Saved entries:
***
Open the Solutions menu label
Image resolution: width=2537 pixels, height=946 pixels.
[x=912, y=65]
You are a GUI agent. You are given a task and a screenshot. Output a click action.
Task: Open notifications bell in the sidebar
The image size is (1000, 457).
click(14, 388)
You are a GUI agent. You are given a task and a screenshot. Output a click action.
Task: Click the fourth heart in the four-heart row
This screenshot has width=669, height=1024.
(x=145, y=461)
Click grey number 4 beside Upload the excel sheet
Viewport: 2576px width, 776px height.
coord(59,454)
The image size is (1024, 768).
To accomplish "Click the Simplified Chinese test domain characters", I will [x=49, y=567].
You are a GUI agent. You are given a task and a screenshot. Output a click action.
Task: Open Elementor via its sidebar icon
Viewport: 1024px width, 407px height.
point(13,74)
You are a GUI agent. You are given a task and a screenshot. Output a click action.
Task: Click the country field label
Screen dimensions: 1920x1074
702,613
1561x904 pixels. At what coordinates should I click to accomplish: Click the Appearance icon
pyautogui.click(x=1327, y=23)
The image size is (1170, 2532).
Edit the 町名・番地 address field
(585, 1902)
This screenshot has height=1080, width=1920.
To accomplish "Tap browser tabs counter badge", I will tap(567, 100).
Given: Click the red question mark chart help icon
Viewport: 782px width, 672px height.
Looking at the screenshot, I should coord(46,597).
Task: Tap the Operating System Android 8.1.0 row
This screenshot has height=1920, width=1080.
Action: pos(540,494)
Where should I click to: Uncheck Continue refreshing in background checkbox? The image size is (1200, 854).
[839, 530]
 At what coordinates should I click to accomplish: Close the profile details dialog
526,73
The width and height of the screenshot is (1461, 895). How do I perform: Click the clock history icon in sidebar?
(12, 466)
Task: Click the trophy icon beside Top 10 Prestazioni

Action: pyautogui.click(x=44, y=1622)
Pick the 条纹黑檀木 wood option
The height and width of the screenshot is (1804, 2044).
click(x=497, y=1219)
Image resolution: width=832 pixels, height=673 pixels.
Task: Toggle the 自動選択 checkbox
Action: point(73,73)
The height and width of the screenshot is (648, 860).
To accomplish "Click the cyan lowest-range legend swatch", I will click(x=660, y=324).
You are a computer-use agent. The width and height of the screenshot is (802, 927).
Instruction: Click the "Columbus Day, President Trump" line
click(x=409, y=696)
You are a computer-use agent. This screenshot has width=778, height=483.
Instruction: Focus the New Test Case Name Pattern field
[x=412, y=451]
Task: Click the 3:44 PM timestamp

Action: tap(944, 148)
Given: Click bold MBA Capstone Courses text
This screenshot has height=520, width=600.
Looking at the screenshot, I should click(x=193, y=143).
***
- **TASK STATEMENT**: Each entry above should be output again, precisely as given.

- **OUTPUT**:
Open the Solutions menu label
Image resolution: width=2537 pixels, height=946 pixels.
[x=912, y=65]
You are a GUI agent. You are given a task and a screenshot. Output a click action.
Task: Open notifications bell in the sidebar
The image size is (1000, 457).
click(14, 388)
You are a GUI agent. You are given a task and a screenshot. Output a click action.
Task: Click the fourth heart in the four-heart row
This screenshot has width=669, height=1024.
(x=145, y=461)
Click grey number 4 beside Upload the excel sheet
Viewport: 2576px width, 776px height.
coord(59,454)
The image size is (1024, 768).
To accomplish "Click the Simplified Chinese test domain characters", I will [x=49, y=567].
You are a GUI agent. You are given a task and a screenshot. Output a click action.
Task: Open Elementor via its sidebar icon
Viewport: 1024px width, 407px height.
point(13,74)
You are a GUI agent. You are given a task and a screenshot. Output a click action.
Task: Click the country field label
Screen dimensions: 1920x1074
702,613
1561x904 pixels. At what coordinates should I click to accomplish: Click the Appearance icon
pyautogui.click(x=1327, y=23)
The image size is (1170, 2532).
Edit the 町名・番地 address field
(585, 1902)
This screenshot has height=1080, width=1920.
To accomplish "Tap browser tabs counter badge", I will tap(567, 100).
Given: Click the red question mark chart help icon
Viewport: 782px width, 672px height.
Looking at the screenshot, I should coord(46,597).
Task: Tap the Operating System Android 8.1.0 row
This screenshot has height=1920, width=1080.
Action: pos(540,494)
Where should I click to: Uncheck Continue refreshing in background checkbox? The image size is (1200, 854).
[839, 530]
 At what coordinates should I click to accomplish: Close the profile details dialog
526,73
The width and height of the screenshot is (1461, 895). How do I perform: Click the clock history icon in sidebar?
(12, 466)
Task: Click the trophy icon beside Top 10 Prestazioni

Action: pyautogui.click(x=44, y=1622)
Pick the 条纹黑檀木 wood option
The height and width of the screenshot is (1804, 2044).
click(x=497, y=1219)
Image resolution: width=832 pixels, height=673 pixels.
Task: Toggle the 自動選択 checkbox
Action: point(73,73)
The height and width of the screenshot is (648, 860).
To accomplish "Click the cyan lowest-range legend swatch", I will click(x=660, y=324).
You are a computer-use agent. The width and height of the screenshot is (802, 927).
Instruction: Click the "Columbus Day, President Trump" line
click(x=409, y=696)
You are a computer-use agent. This screenshot has width=778, height=483.
Instruction: Focus the New Test Case Name Pattern field
[x=412, y=451]
Task: Click the 3:44 PM timestamp

Action: tap(944, 148)
Given: Click bold MBA Capstone Courses text
This screenshot has height=520, width=600.
Looking at the screenshot, I should click(x=193, y=143).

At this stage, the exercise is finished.